All Your Fault: Pt. 2 is the third EP by American singer Bebe Rexha. It was released on August 11, 2017, as the follow-up to her second EP released in February of the same year, All Your Fault: Pt. 1. It features guest appearances from Gucci Mane, 2 Chainz, Lil Wayne, Kranium and Florida Georgia Line. The EP's lead single, "The Way I Are (Dance with Somebody)", was released earlier on May 19, 2017. The second single, "Meant to Be" released on October 24, peaked at number two on the Billboard Hot 100, and at number one on the Billboard Hot Country Songs chart.

Background
Following the announcement of an expected release date of May 2017 and several delays and pushbacks, Bebe Rexha announced All Your Fault: Pt. 2 on June 29, 2017, and revealed its cover art.
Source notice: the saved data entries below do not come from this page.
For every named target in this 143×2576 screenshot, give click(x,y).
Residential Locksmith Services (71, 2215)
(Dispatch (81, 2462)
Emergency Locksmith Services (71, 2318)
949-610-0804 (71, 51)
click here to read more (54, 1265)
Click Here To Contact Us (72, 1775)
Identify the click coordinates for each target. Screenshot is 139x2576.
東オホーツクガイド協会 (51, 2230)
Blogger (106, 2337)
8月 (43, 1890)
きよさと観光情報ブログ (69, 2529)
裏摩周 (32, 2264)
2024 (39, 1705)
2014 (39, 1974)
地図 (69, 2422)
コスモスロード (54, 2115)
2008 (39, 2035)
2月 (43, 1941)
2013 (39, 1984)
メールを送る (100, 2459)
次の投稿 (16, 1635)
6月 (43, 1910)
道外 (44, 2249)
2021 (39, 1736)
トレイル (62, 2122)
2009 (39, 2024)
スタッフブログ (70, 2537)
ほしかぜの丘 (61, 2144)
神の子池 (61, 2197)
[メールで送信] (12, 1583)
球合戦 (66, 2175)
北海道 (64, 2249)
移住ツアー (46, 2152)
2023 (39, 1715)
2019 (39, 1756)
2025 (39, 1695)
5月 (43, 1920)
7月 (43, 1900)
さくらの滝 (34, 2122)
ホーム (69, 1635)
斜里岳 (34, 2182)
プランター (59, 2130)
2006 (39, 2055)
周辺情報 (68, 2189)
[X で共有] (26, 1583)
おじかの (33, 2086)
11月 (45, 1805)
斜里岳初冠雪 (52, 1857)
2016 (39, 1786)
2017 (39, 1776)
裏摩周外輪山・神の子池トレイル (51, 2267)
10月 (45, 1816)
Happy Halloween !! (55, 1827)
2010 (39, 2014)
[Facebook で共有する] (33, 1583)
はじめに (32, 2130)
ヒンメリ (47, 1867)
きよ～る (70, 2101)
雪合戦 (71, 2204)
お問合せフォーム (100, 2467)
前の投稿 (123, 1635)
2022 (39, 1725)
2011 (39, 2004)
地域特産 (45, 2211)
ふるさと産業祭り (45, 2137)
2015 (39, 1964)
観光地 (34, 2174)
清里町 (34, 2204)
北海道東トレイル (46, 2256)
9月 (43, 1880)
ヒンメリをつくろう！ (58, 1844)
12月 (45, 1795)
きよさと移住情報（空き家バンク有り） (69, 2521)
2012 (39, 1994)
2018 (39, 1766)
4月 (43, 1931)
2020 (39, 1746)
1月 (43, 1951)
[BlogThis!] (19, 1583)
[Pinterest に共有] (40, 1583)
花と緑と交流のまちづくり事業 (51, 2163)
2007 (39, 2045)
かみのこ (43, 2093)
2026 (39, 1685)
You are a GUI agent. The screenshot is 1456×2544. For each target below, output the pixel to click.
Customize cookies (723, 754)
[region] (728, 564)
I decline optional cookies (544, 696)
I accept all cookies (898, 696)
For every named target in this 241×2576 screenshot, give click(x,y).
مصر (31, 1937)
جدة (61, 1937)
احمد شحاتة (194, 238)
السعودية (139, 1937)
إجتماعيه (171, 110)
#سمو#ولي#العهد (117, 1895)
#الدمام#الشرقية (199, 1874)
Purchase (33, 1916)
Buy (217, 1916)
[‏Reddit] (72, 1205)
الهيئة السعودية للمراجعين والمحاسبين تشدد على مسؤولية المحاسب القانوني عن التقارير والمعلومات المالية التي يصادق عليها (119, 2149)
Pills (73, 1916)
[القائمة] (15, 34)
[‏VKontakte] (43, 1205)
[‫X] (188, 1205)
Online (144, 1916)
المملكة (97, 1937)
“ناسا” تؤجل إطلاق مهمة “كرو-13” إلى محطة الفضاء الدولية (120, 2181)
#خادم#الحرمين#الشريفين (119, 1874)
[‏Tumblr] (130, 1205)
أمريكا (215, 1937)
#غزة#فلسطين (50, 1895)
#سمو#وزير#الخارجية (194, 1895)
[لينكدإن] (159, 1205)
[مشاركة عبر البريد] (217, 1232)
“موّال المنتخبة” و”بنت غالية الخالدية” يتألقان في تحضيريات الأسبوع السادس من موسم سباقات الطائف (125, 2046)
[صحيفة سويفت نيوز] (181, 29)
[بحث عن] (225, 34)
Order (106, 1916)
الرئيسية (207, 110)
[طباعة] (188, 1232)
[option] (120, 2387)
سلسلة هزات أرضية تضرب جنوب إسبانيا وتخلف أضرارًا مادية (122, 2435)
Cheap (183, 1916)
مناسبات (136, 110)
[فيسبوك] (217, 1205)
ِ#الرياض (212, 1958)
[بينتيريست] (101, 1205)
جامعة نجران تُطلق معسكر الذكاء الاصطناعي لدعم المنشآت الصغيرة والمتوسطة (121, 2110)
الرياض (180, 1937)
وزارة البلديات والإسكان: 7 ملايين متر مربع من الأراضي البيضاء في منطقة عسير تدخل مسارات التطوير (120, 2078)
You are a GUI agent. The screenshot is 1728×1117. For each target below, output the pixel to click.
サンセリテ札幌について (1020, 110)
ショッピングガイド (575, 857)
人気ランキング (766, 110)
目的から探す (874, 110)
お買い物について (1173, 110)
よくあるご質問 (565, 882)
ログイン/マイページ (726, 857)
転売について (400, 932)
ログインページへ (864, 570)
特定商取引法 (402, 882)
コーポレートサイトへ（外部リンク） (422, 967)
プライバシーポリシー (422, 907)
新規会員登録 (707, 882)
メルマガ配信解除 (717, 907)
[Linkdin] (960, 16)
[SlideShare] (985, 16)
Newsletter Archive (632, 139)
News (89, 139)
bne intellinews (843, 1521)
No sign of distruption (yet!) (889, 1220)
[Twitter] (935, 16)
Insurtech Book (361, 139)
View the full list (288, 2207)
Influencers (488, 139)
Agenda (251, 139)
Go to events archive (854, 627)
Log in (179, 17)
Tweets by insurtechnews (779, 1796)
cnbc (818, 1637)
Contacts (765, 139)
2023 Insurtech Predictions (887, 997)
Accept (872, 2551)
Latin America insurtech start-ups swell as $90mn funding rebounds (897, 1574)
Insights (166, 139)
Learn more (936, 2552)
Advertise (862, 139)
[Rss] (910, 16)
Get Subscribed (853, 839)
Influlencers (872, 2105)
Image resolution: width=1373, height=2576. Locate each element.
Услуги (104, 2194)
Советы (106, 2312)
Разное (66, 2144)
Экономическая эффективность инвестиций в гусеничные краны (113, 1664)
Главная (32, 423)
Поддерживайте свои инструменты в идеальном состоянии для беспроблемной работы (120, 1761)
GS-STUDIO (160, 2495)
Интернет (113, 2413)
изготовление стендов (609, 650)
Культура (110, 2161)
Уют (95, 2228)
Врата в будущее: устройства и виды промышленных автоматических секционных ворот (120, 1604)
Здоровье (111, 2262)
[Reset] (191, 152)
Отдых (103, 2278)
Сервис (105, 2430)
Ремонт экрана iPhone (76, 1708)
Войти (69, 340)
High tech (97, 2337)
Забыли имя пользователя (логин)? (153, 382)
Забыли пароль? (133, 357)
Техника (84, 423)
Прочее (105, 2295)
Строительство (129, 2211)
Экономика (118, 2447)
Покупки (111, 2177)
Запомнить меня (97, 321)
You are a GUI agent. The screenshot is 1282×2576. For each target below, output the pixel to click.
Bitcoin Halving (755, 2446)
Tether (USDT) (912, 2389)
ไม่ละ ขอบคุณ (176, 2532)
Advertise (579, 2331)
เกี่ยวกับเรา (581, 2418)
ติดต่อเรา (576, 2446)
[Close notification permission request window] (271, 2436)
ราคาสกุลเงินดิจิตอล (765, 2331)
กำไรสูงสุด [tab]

Louis Tomlinson's single in collaboration with Rexha and Digital Farm Animals, "Back to You", was initially rumored to appear on the EP. The EP was made available for pre-order on June 30, 2017.

"I Got Time" was intended to be titled as "What I Want" because of possible confusion with Rexha's previous single "I Got You", however days before the release, Rexha had changed her mind and returned to the original name.

Release and promotion
"The Way I Are (Dance with Somebody)" featuring Lil Wayne was released as the lead single from the EP on May 19, 2017. The music video premiered on June 1, 2017.

"That's It" featuring Gucci Mane and 2 Chainz was released as a promotional single on August 4, 2017.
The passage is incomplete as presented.